- **Dataset excerpts**:
== Segment start ==

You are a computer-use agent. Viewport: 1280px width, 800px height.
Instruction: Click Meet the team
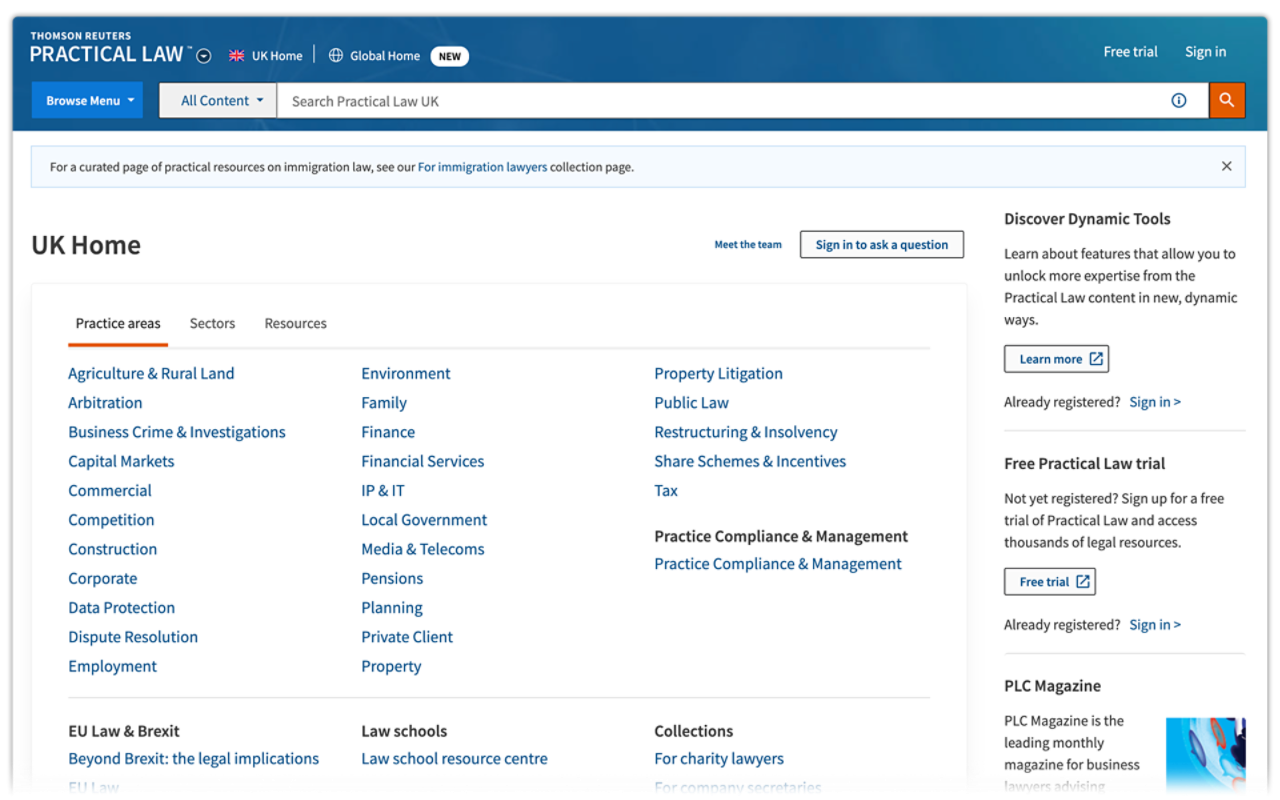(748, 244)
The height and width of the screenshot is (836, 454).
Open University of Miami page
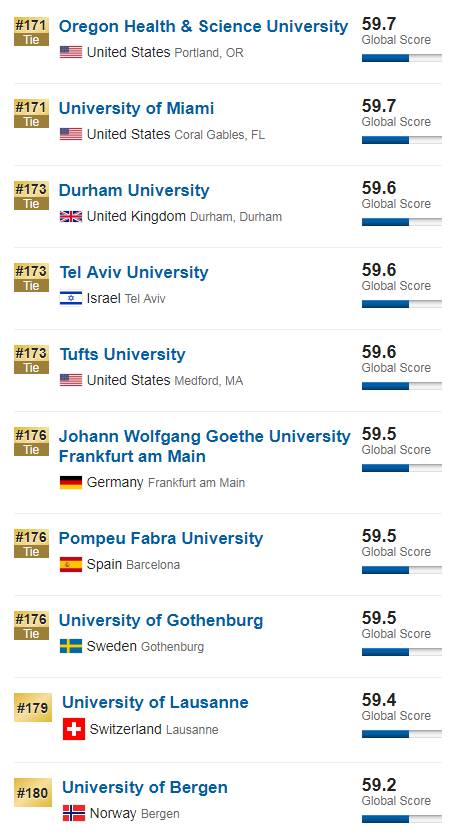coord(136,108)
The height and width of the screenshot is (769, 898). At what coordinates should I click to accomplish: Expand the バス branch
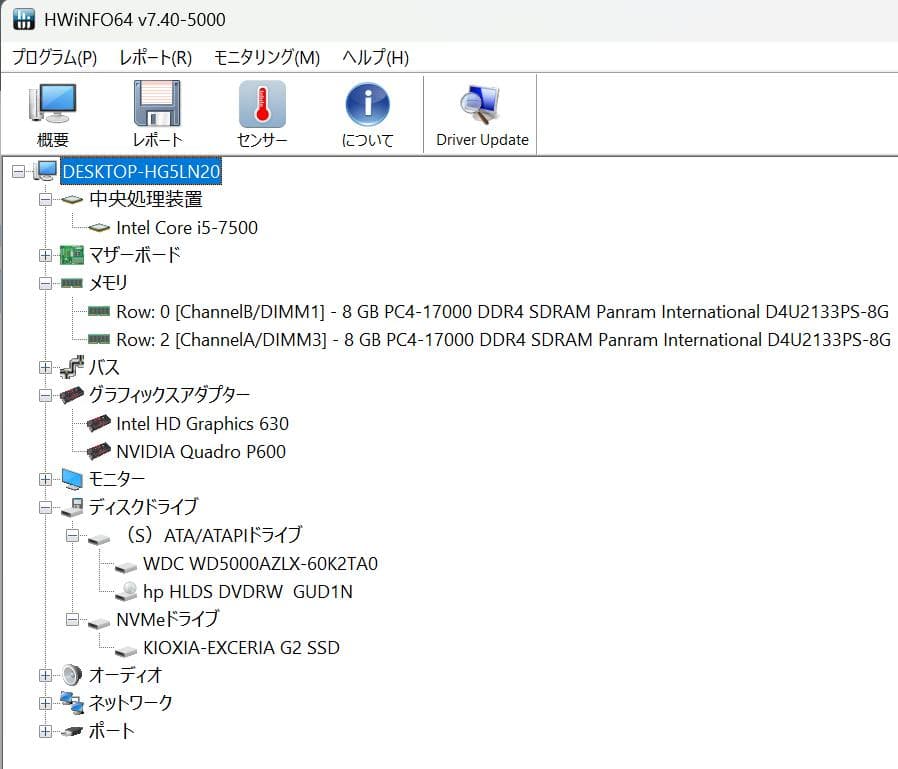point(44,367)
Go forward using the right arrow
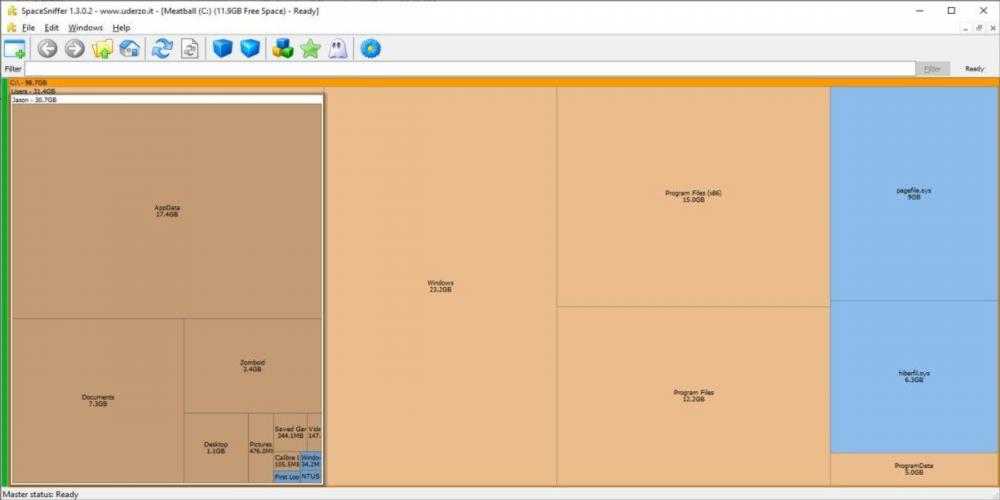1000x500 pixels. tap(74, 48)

== Segment end ==

- **Directions**: All records should be output exactly, with the pictures left out.

- **Solution to this exercise**:
You are a computer-use agent. Viewport: 1280px width, 800px height.
Instruction: Click Meet the team
(748, 244)
The height and width of the screenshot is (836, 454).
Open University of Miami page
coord(136,108)
The height and width of the screenshot is (769, 898). At what coordinates should I click to accomplish: Expand the バス branch
point(44,367)
Go forward using the right arrow
1000x500 pixels. tap(74, 48)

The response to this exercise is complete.